The COVID-19 pandemic has changed our lives. Governments around the world have implemented various safety and preventive measures, such as lockdowns and social distancing, leading to isolation and decreasing levels of physical activity. This increased sedentary behavior has significant adverse clinical consequences, reversing the multiple benefits of physical activity and exercise training, particularly in patients with chronic diseases. Among the most seriously affected of these patients are those with cardiovascular disease who are enrolled on cardiac rehabilitation (CR) programs. The negative effects of these policies on both mental and physical health, especially among older patients, have prompted the adoption of different strategies to counteract these consequences.1 Among these strategies, evidence-based recommendations for exercise training at home have been introduced, aiming to achieve and maintain good physical health.2 The closing of center-based CR programs has led several medical societies to develop alternative delivery home-based models supported by new technological options, especially virtual or digital tools.3
The study by Pinto and colleagues published in this issue of the Journal4 is a good example of how to deliver CR during the COVID-19 pandemic, demonstrating the impact of home-based CR on levels of physical activity. This prospective cohort study analyzed a home-based program that delivered digital CR using technology (including telephone, video-conferencing, email, text and other forms of messaging, smartphone applications, and online platforms) to maintain the quality and effectiveness of care, after the closure of a center-based program due to COVID-19. Of the 116 patients, 90% with coronary artery disease, assessed at baseline and at three months who were included in the multidisciplinary digital CR program, 98 completed all the online assessments. At three months nearly 70% met the recommendations for physical activity (assessed with the International Physical Activity Questionnaire-Short Form) and 41% performed more than 300 min per week of moderate to vigorous physical activity. Almost half of the participants (46.9%) completed at least one online exercise training session per week and attended at least one of the 13 online educational sessions (49%), while more than half (58.2%) stated that this program helped them to maintain a healthier lifestyle during lockdown.

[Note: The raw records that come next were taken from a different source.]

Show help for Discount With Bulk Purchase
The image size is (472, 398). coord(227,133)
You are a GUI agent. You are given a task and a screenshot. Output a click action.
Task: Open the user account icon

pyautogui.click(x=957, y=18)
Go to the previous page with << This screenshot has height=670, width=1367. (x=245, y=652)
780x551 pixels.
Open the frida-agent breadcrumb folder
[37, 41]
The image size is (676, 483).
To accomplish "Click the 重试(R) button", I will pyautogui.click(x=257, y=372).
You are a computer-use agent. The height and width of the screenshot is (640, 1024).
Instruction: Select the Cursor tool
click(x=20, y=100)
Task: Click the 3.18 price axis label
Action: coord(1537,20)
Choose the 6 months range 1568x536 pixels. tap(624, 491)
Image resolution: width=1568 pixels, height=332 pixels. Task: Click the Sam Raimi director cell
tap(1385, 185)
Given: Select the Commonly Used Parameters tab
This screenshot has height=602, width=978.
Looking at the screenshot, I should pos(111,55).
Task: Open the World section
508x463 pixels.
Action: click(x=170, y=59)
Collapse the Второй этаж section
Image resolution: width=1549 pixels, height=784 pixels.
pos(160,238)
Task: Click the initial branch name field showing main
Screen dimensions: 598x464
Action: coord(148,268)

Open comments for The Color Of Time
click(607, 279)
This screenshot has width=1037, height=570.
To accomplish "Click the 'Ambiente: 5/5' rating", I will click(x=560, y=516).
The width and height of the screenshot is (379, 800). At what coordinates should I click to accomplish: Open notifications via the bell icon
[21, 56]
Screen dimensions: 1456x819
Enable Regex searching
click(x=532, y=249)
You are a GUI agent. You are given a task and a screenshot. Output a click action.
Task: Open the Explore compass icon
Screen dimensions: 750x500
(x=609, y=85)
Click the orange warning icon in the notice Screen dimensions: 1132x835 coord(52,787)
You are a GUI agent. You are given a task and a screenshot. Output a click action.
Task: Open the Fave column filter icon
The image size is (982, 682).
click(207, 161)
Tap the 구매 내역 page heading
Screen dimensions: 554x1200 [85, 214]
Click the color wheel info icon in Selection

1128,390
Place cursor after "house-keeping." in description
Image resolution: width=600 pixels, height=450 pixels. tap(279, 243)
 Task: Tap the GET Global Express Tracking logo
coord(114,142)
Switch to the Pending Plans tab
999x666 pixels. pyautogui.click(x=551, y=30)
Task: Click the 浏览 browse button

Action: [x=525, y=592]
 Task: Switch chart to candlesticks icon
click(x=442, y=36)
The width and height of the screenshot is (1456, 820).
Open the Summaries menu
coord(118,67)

The main results of this study, which showed an increase in moderate to vigorous physical activity and a decrease in sedentary time at three months after the home-based digital CR program, may prefigure the significant positive impact of these models in the future. Alternative methods of delivering CR, including home-based programs, were already well established before the COVID-19 pandemic, providing improvements in survival, quality of life, functional status and cardiovascular risk profile. However, it is well known that the number of patients referred for CR in Portugal (and in other countries) is low, due to various barriers. In this context, although the COVID-19 pandemic may be the motive for the development of alternative methods, we should look forward and analyze the lessons learned concerning the influence of technology in health care. In the specific case of CR, as the situation remains far from ideal, these models could help to improve adherence, increase motivation and expand access for patients without a CR center near where they live. One important point is to ensure that quality indicators are met and that care processes are protocolized, followed by the development of sustainable virtual or digital solutions to account for gaps in CR that existed before the pandemic.5
There are several points, as illustrated and discussed in the present study, that require further analysis and clarification. It is important to compare the efficacy of home-based and center-based CR programs. The great majority of the patients included had coronary artery disease; home-based models should be assessed in patients with other clinical conditions, such as heart failure, the management of which is more complex. However, even in patients with heart failure, implementation of home-based CR programs can be expected to improve quality of life and reduce hospitalizations, minimizing the negative impact of social isolation and low levels of exercise.6 Distance care and the virtual management of higher-risk patients necessitate closer control and monitoring, in ways that will need to be defined in the future. Beyond the clear improvement in physical activity as shown in this study, CR has other core components that should also be tested in these models to ensure the overall success of the intervention. The technological interface must be attractive and easy to use, given the difficulties to be expected among the elderly, while the cost of and access to these tools must also be taken into consideration.
Home-based digital programs are the future of CR and essential for a patient-centered approach, with the potential capacity to enhance the participation of patients in this intervention. Despite the many challenges and questions that persist, even in the COVID-19 era, it is possible to stay at home and be physically active, even in the presence of cardiovascular disease; the rule is ‘stay connected’!
Conflicts of interestThe author has no conflicts of interest to declare.